Certain subsidiaries we acquired in the Ulterra acquisition are defendants in a claim brought by a subsidiary of NOV Inc. alleging breach of a license agreement related to certain patents. Such subsidiaries have asserted defenses to the claim and are defending vigorously against this claim.
The case is Grant Prideco, Inc., et al. v. Schlumberger Technology Corp., et al., in Texas State Court, District of Harris County, 11th Judicial District. On February 6, 2023, Grant Prideco, Inc., ReedHycalog UK, Ltd. ReedHycalog, LP, National Oilwell Varco, LP (“NOV”) sued Ulterra Drilling Technologies, LP (“Ulterra”) and several other companies. NOV seeks a declaration that United States Patent No. 8,721,752 (the “’752 Patent”) is a “Licensed RH Patent” per the terms of a license agreement between Ulterra and NOV. NOV also alleges a breach of contract based on the license agreement between NOV and Ulterra and seeks allegedly owed royalties since October 22, 2021. NOV also seeks attorney’s fees.
On February 27, 2023, Ulterra filed a plea to the jurisdiction, and subject thereto, an answer, affirmative defenses and counterclaims. Ulterra’s counterclaims include: (i) declaratory judgments of non-infringement of U.S. Pat. No. 7,568,534 and the ’752 patent; (ii) a declaratory judgment of no royalties after Oct. 22, 2021; (iii) a declaratory judgment that certain other identified patents are expired and therefore not infringed after Oct. 22, 2021; and (iv) a declaratory judgment of no breach of contract. On the same day, Ulterra filed a notice of removal in federal court for the Southern District of Texas, Houston Division (SDTX 4:23-cv-00730), as well as a corresponding notice in Texas state court. NOV moved to dismiss and remand the case back to state court. On February 17, 2024, the Court denied NOV’s motion.

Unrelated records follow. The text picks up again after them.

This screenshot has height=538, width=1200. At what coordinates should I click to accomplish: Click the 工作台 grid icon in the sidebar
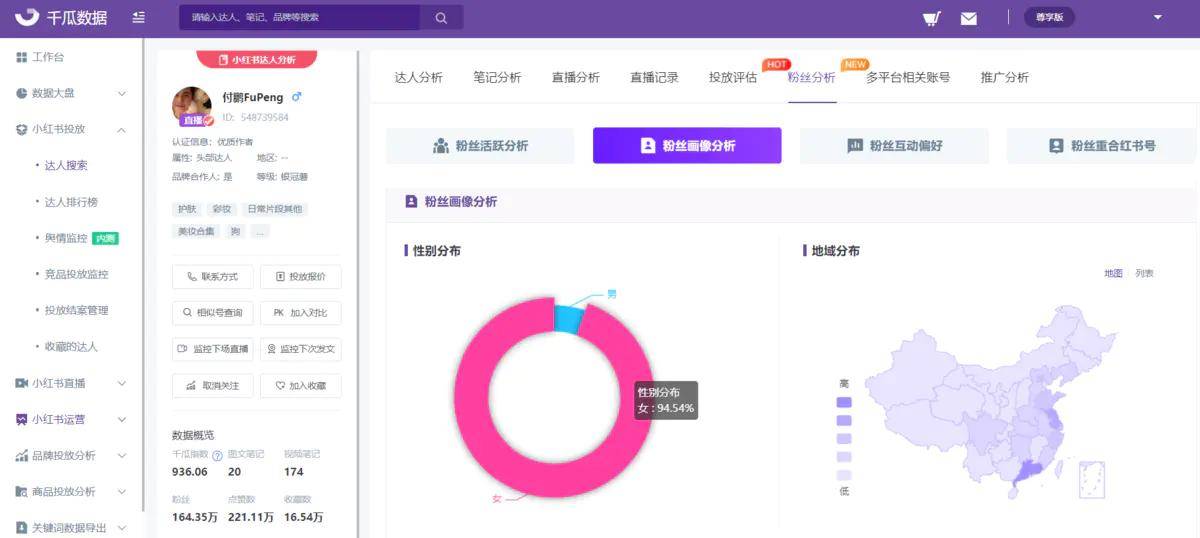coord(22,57)
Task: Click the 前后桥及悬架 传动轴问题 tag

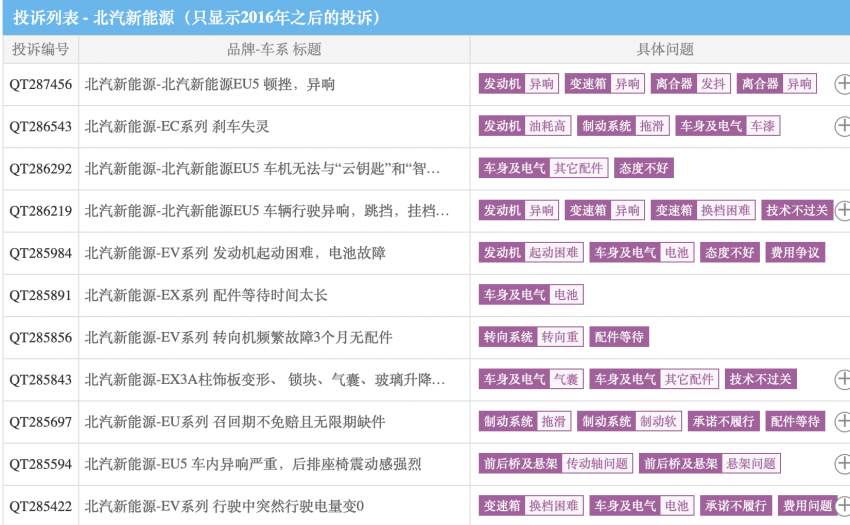Action: 555,464
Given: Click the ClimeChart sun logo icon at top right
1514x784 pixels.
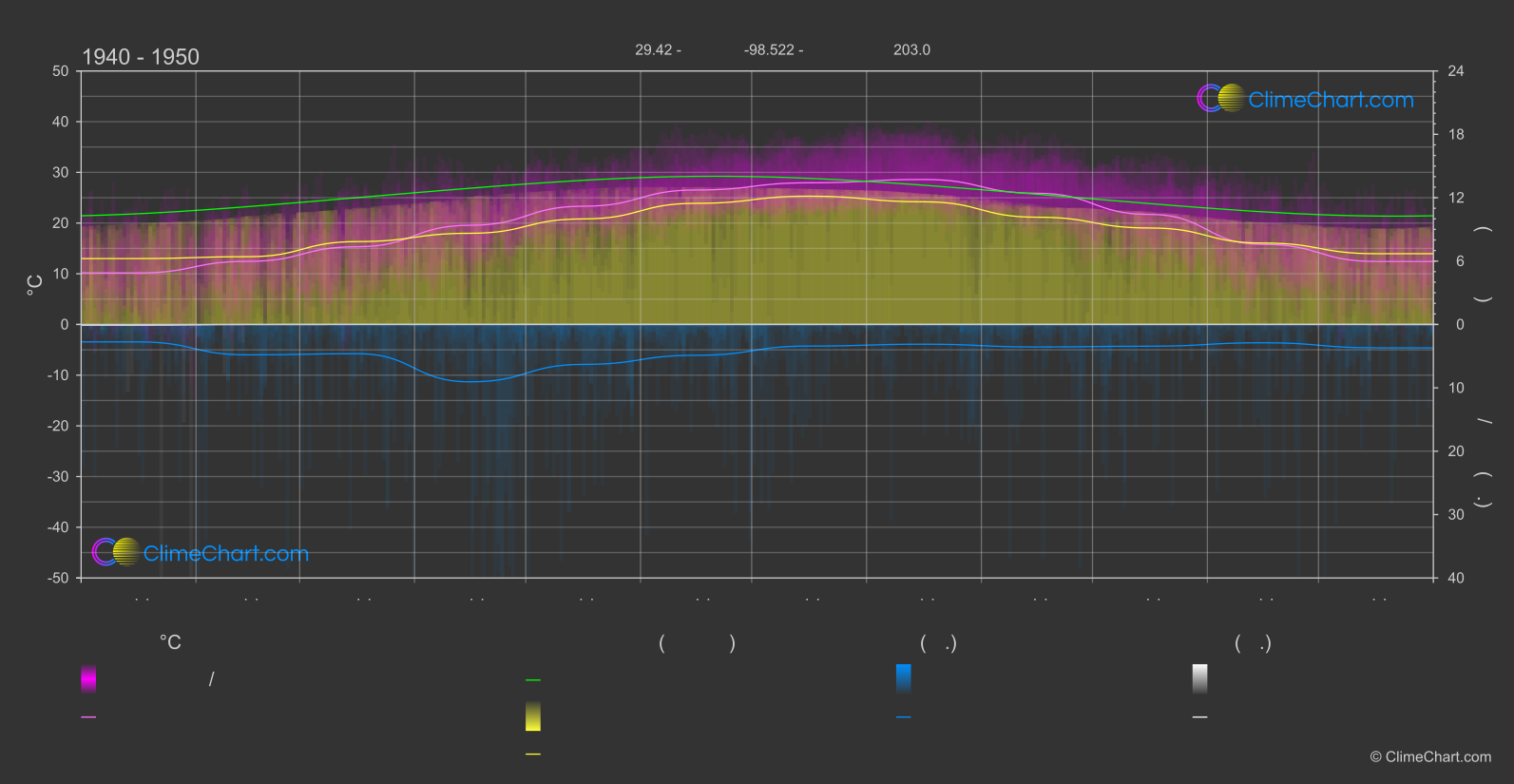Looking at the screenshot, I should tap(1221, 99).
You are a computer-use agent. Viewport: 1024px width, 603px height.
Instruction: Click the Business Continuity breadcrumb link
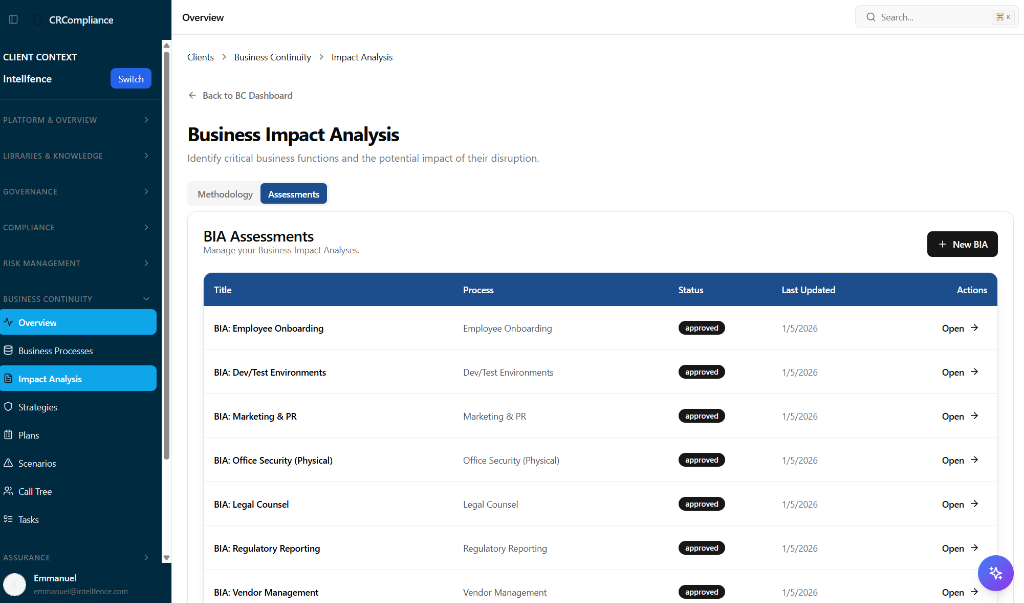point(272,58)
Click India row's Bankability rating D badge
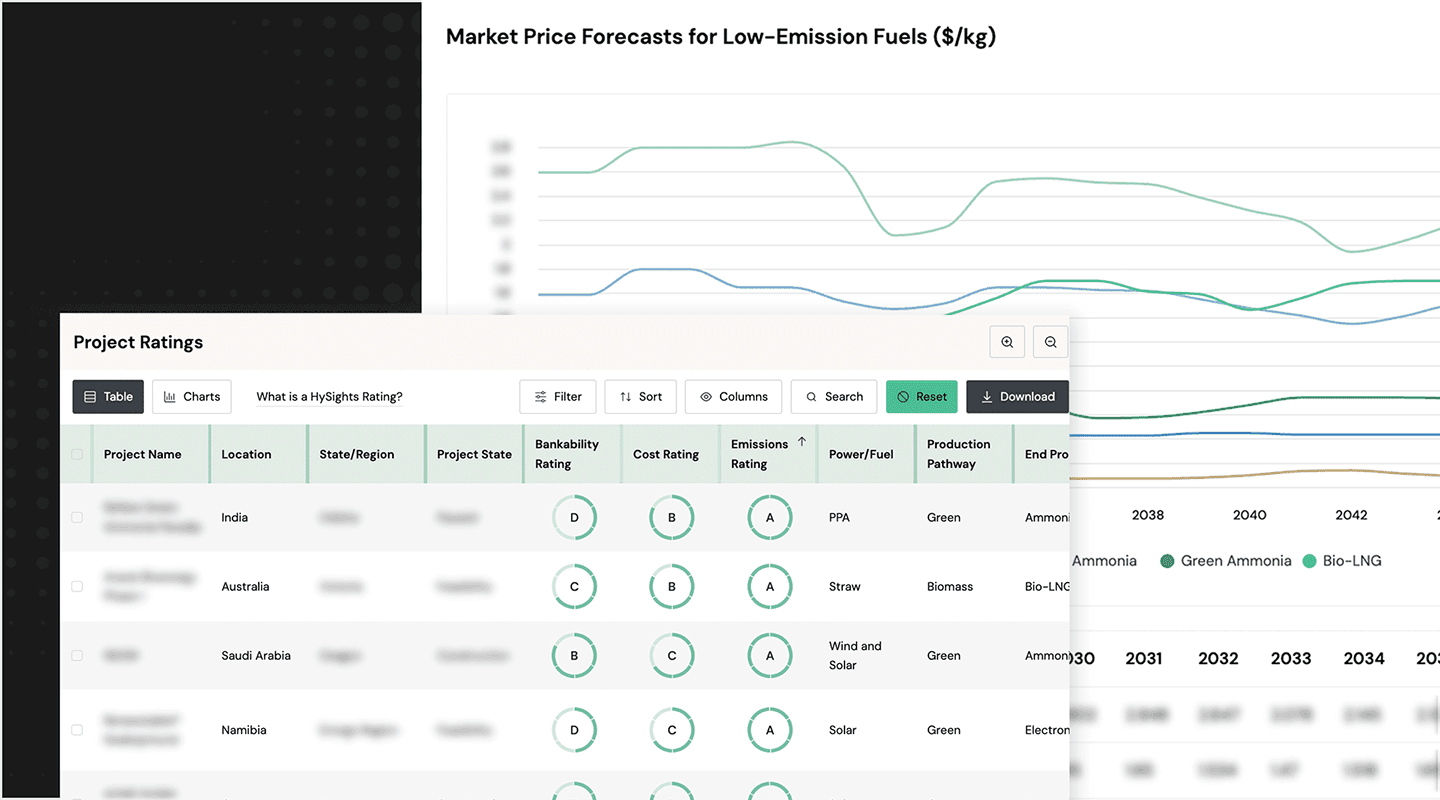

Discovery is closed and dispositive motions are scheduled to be fully briefed by the end of March 2025. Trial is currently scheduled for March 31, 2025. An unfavorable judgment or resolution of this claim not covered by indemnity could have a material impact on our financial results.
Additionally, we are party to various legal proceedings arising in the normal course of our business. We do not believe that the outcome of these proceedings, either individually or in the aggregate, will have a material adverse effect on our financial condition, cash flows and results of operations.